Peut-on parler d’élections inclusives lorsque l’exclusion devient la règle ?
La crédibilité d’un processus électoral ne dépend pas uniquement de la fixation d’une date pour les élections. Elle repose également sur la qualité du cadre juridique qui les encadre, sur le respect des principes constitutionnels et sur la confiance que les acteurs politiques accordent aux institutions chargées de leur organisation. Lorsqu’un décret électoral suscite de vives contestations au sein de la classe politique, il devient légitime de s’interroger sur sa capacité à garantir des élections réellement inclusives.
Dans une démocratie, l’inclusion ne peut être réduite à un slogan. Elle suppose que l’ensemble des partis politiques et des citoyens remplissant les conditions prévues par la loi puissent participer au processus dans des conditions d’égalité. Le pluralisme politique constitue l’un des fondements essentiels de l’État de droit. En conséquence, toute disposition juridique perçue comme susceptible d’écarter certains acteurs de la compétition électorale doit être examinée avec la plus grande rigueur au regard de la Constitution.
Les controverses suscitées par le décret électoral illustrent précisément cette tension. Plusieurs partis politiques, organisations de la société civile et spécialistes du droit ont exprimé des réserves sur certaines dispositions, estimant qu’elles pourraient restreindre l’exercice des droits politiques ou créer des inégalités entre les compétiteurs.

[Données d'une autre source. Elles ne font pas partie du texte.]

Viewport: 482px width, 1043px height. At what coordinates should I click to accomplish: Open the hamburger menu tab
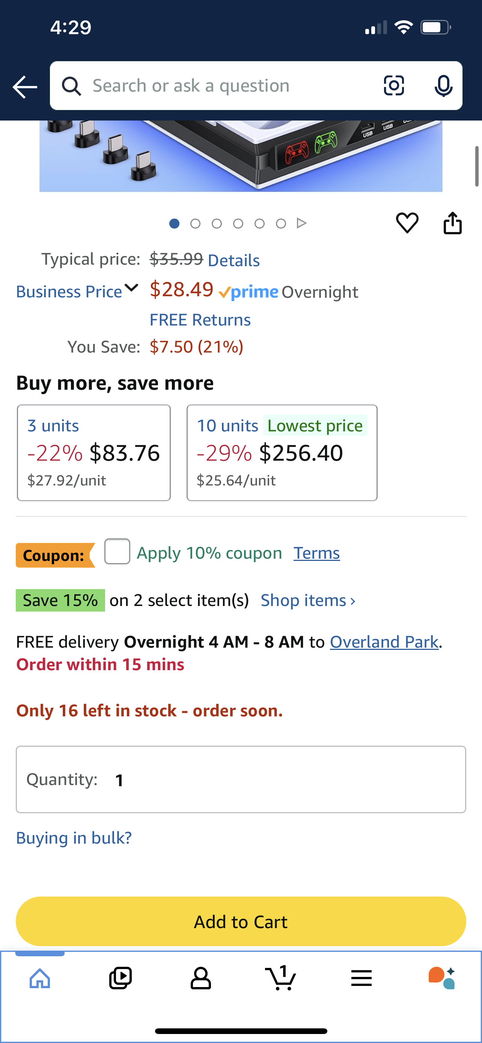click(x=361, y=978)
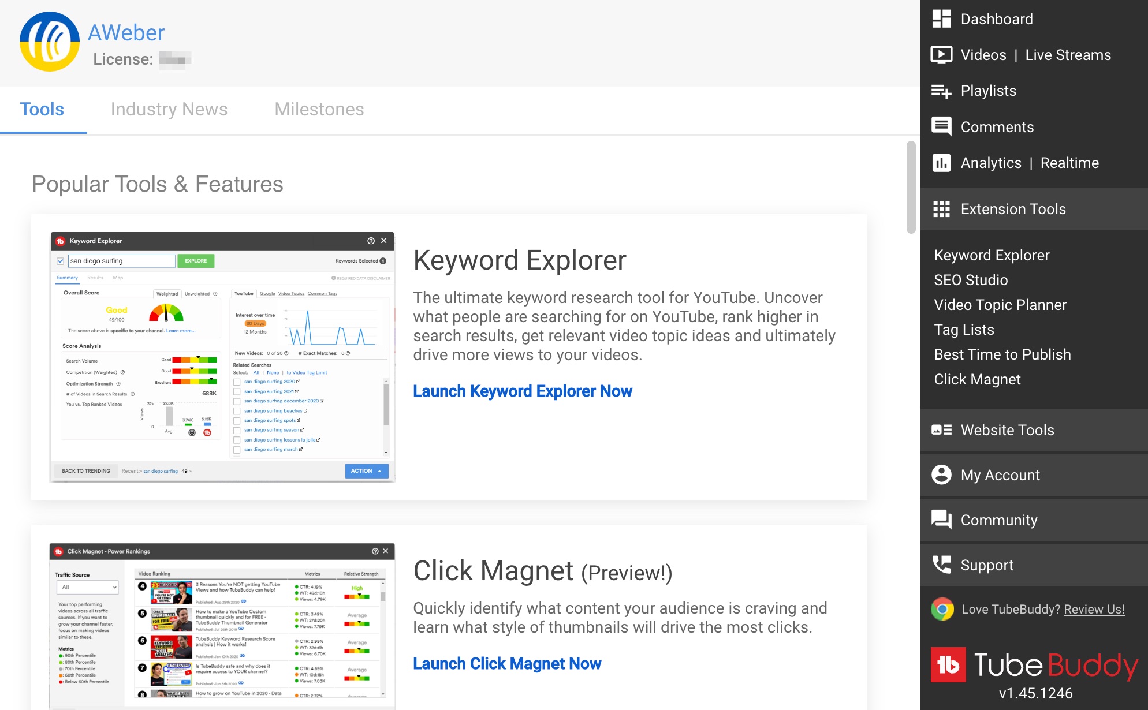Check the san diego surfing 2020 keyword
The width and height of the screenshot is (1148, 710).
(237, 382)
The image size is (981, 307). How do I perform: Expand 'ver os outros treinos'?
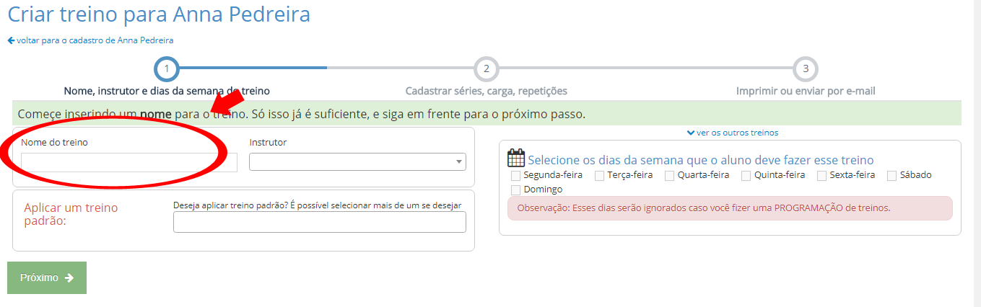pyautogui.click(x=733, y=133)
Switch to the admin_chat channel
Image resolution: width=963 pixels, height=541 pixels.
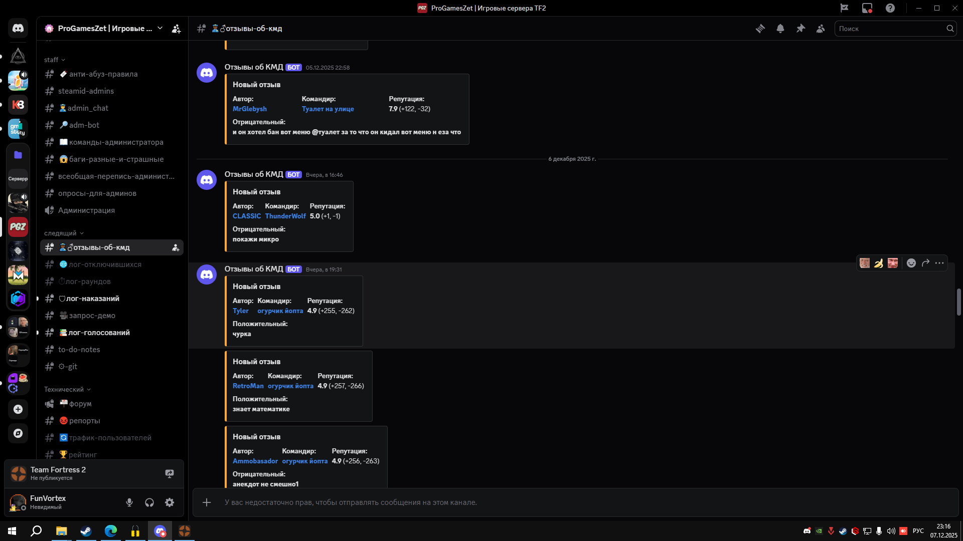(x=88, y=108)
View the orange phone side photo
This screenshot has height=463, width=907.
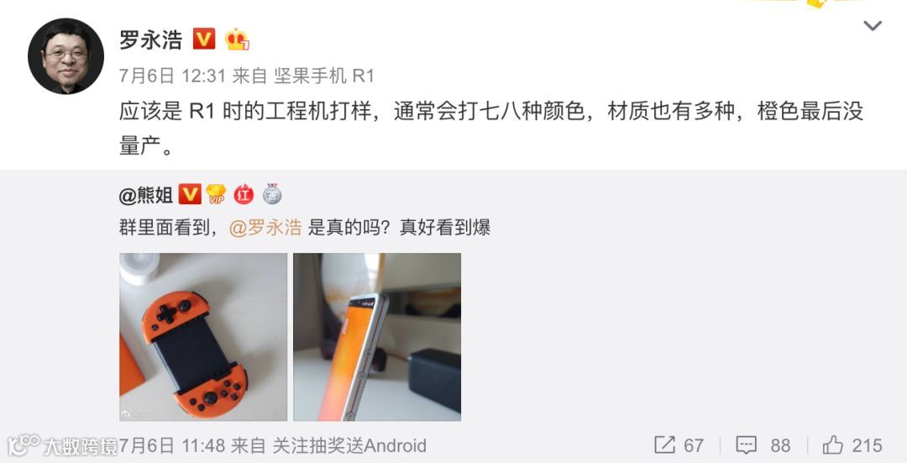pyautogui.click(x=377, y=337)
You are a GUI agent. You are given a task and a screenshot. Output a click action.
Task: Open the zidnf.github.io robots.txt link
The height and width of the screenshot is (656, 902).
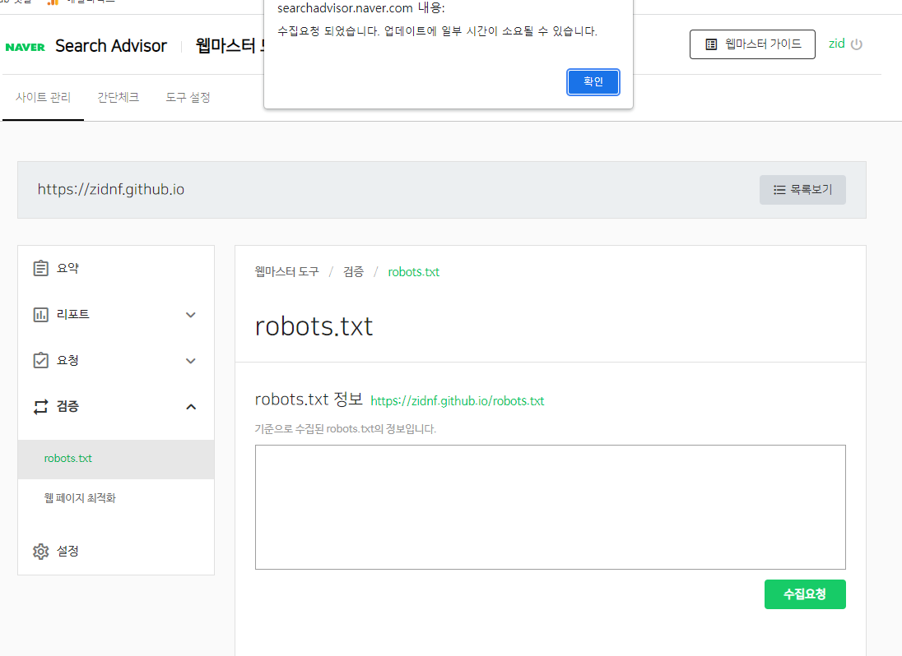(458, 401)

Qu’elles soient fondées ou non, ces critiques démontrent qu’un processus électoral ne peut gagner en légitimité sans un large consensus autour des règles qui l’encadrent.
L’organisation d’élections inclusives exige également une méthode de gouvernance fondée sur la concertation. Les réformes électorales produisent davantage de stabilité lorsqu’elles sont élaborées dans le dialogue avec les partis politiques, les institutions concernées et les différentes composantes de la société. À l’inverse, un cadre juridique adopté sans une participation suffisamment large risque d’alimenter la méfiance et de fragiliser l’acceptation des résultats.
Au-delà des débats juridiques, la question est profondément démocratique. Une démocratie ne se mesure pas uniquement à l’organisation périodique d’élections, mais aussi à la capacité de l’État à garantir des règles impartiales, identiques pour tous et conformes aux principes constitutionnels. Les élections doivent demeurer un espace de compétition politique libre et équitable, non un mécanisme pouvant être interprété comme un instrument de sélection ou d’exclusion.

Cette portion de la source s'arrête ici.